> [EXTRAIT CHOISI]:
>>>>>

Une usine com­pacte à Orbe

L’Innovation Centre de Cereal Partners Worldwide, un bâtiment construit à Orbe par le bureau lausannois Concept Consult Architectes, fonctionne comme un empilement de services et de matériaux

Date de publication
29-01-2013
Revision
23-10-2015

Orbe. Etape charnière au temps des Romains, reliant Lausanne à Besançon, la commune de 6000 âmes est aujourd’hui une importante place vaudoise dans le secteur de l’agroalimentaire. Au crépuscule du 19e siècle, une fabrique de chocolat s’implante dans la commune pour ensuite se développer et devenir, au début des années 1930, l’usine Nestlé. Dans les années 1980, la commune libère une zone industrielle considérable dans la Plaine de l’Orbe, et l’activité agroalimentaire s’intensifie.

<<<<<

> [DONNÉES DISPONIBLES]:

>>>>>

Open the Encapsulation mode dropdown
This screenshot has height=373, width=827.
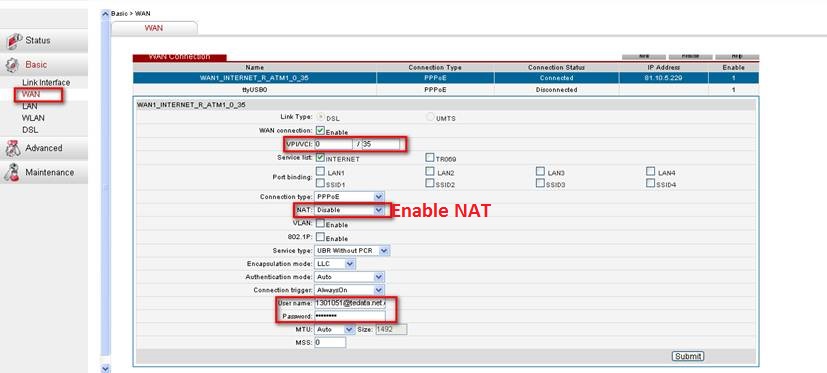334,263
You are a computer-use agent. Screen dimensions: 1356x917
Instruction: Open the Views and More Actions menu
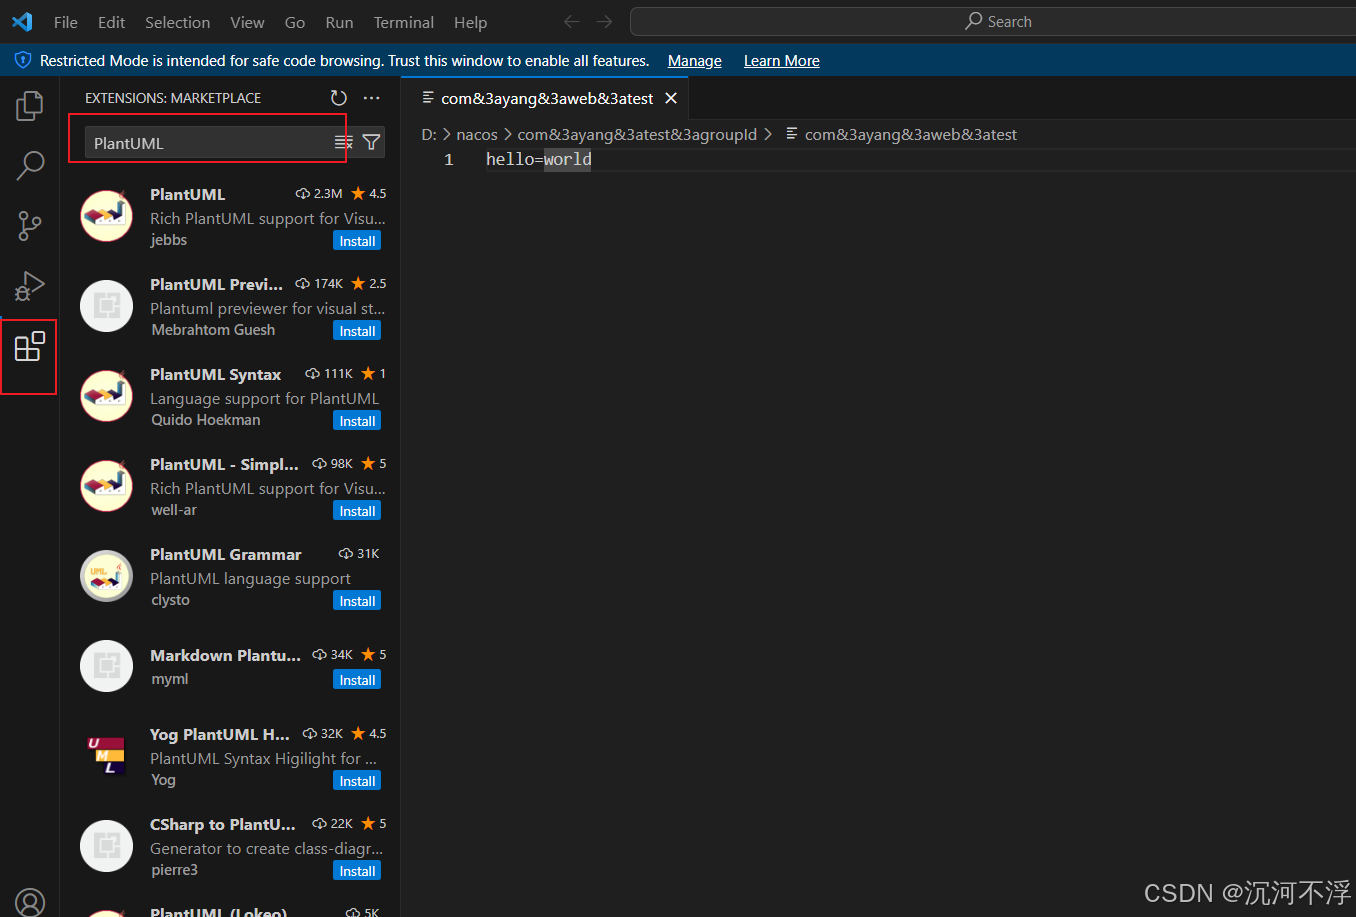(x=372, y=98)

<<<<<
>>>>>

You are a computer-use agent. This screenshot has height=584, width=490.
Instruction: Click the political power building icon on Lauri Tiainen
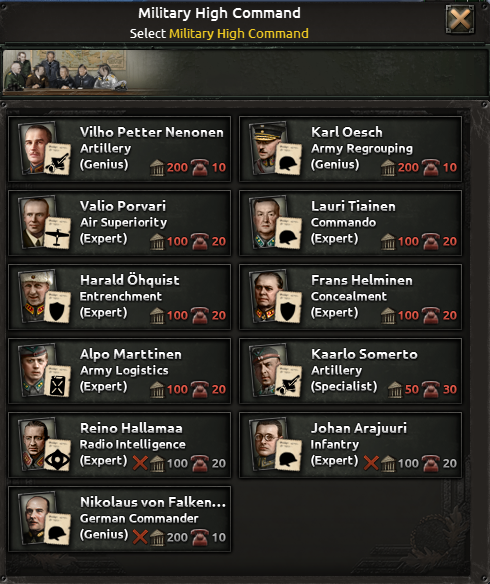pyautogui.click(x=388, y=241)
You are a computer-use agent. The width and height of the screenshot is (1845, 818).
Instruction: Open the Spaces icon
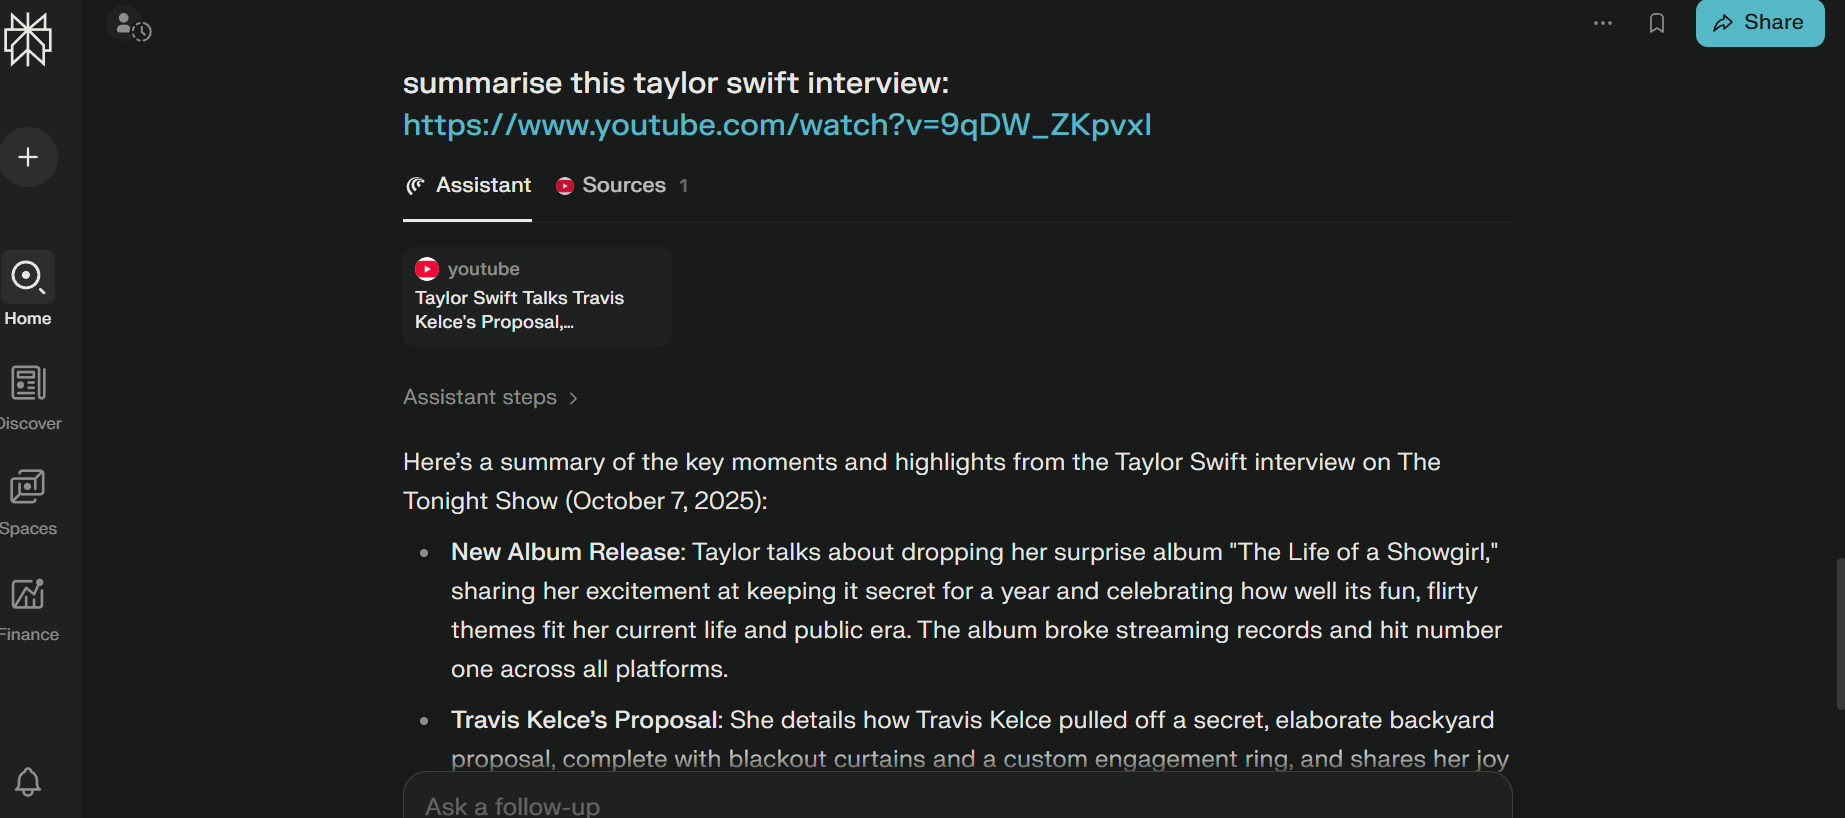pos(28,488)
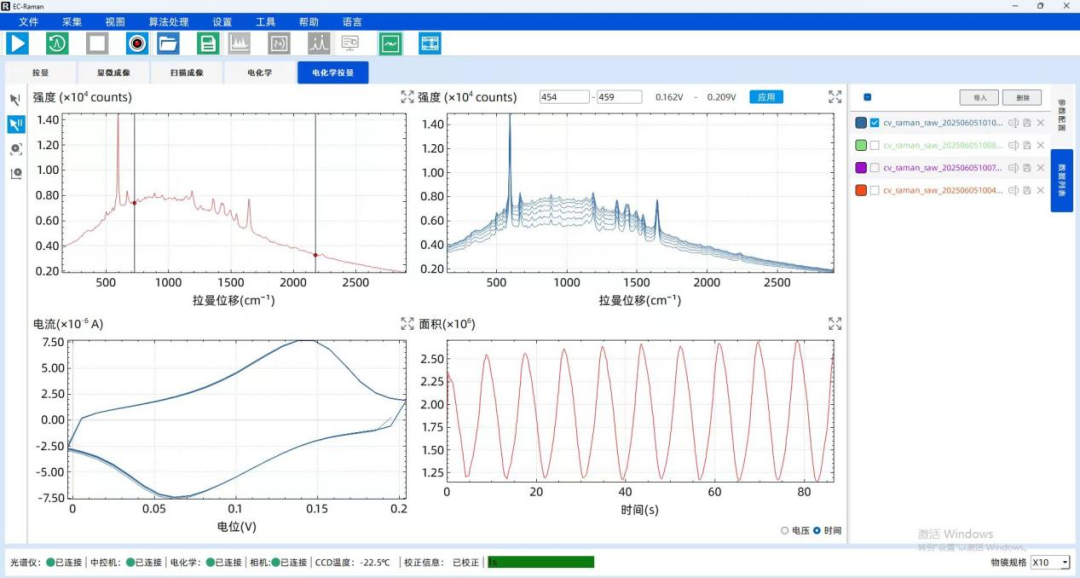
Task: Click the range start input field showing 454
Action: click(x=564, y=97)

<<<<<
>>>>>

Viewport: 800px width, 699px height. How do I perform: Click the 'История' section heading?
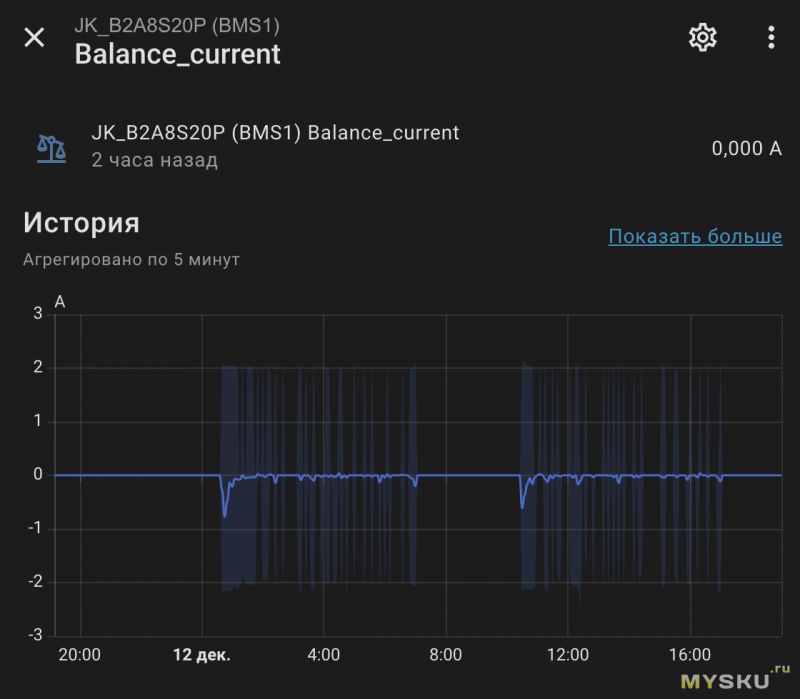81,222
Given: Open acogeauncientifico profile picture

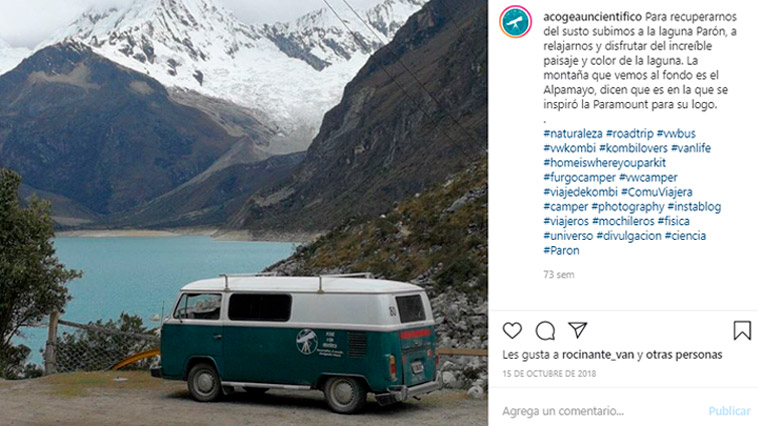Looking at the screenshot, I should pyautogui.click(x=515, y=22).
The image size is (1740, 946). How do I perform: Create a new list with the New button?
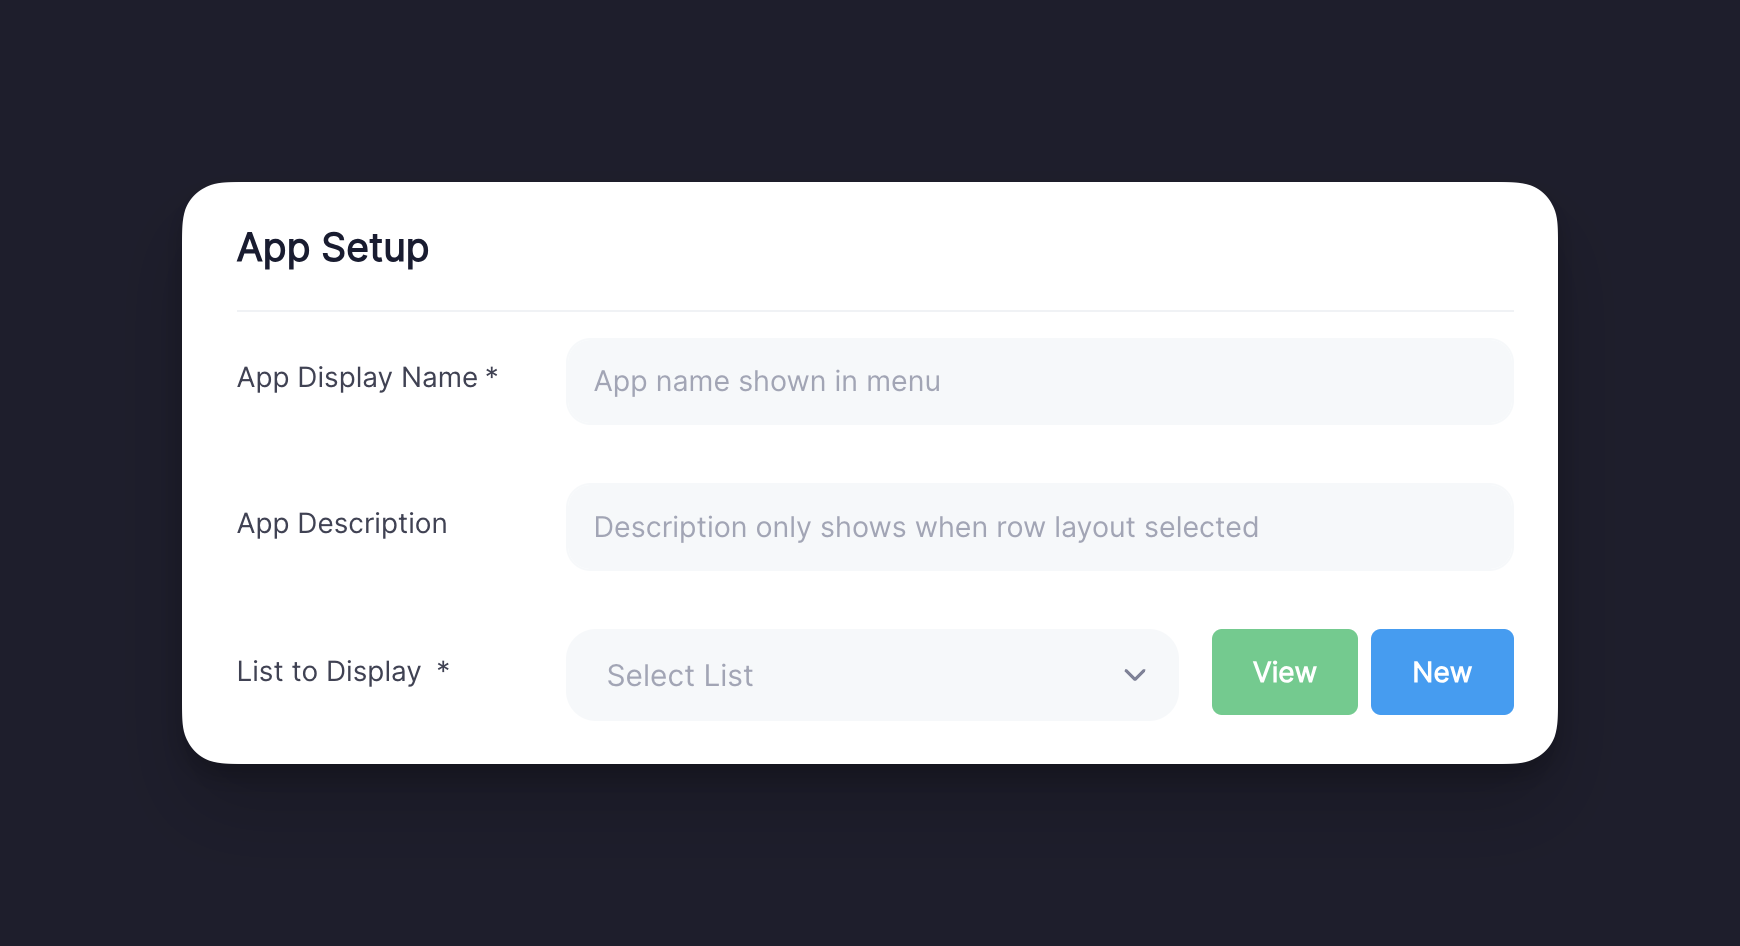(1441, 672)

<<<<<

> [LES CONSIGNES]:
A – Dans les lignes de données ci-dessus, commence à la ligne qui contient « Open the Encapsulation mode dropdown » et arrête-toi après celle qui contient « (x=372, y=98) ». Exprime ces lignes sous forme de liste JSON de chaînes, une par ligne, sans les lignes vides ni les images.
B – Rédige la suite de l'article sur l'usine compacte d'Orbe, à partir de sa dernière phrase.

> [RÉPONSES]:
A –
[
  "Open the Encapsulation mode dropdown",
  "This screenshot has height=373, width=827.",
  "334,263",
  "You are a computer-use agent. Screen dimensions: 1356x917",
  "Instruction: Open the Views and More Actions menu",
  "(x=372, y=98)"
]

B –
Le contexte historique d’Orbe et la fermeture d’une unité joint venture de Nestlé et General Mills en Angleterre ont entraîné la croissance du site industriel de la commune vaudoise. C’est dans ce cadre que l’Innovation Centre de Cereal Partners Worldwide (CPW), entreprise fondée par Nestlé et General Mills en 1990 et qui emploie 4000 personnes à travers le monde, a été inauguré il y a près de deux ans.  
Le bâtiment imaginé par le bureau lausannois Concept Consult Architectes (CCA) se dresse au sein d’un vaste campus industriel. Principalement dédié à la recherche et au développement de céréales pour le petit-déjeuner, la construction abrite aussi une zone dédiée à la production à petite échelle. Intégrée dans un site organisé sur une trame orthogonale, l’édifice se déploie parallèlement à la route, sur 90 mètres de long. Bordé par la lisière de la propriété et par deux parkings, son emplacement a aussi dû – pour des questions de sécurité – être pensé en regard d’un gazoduc présent sur le site. Conformément à l’une des demandes formulées par CPW, l’édifice est constitué d’une structure métallique porteuse de 40 mètres qui permet d’éviter le recours à des piliers intermédiaires.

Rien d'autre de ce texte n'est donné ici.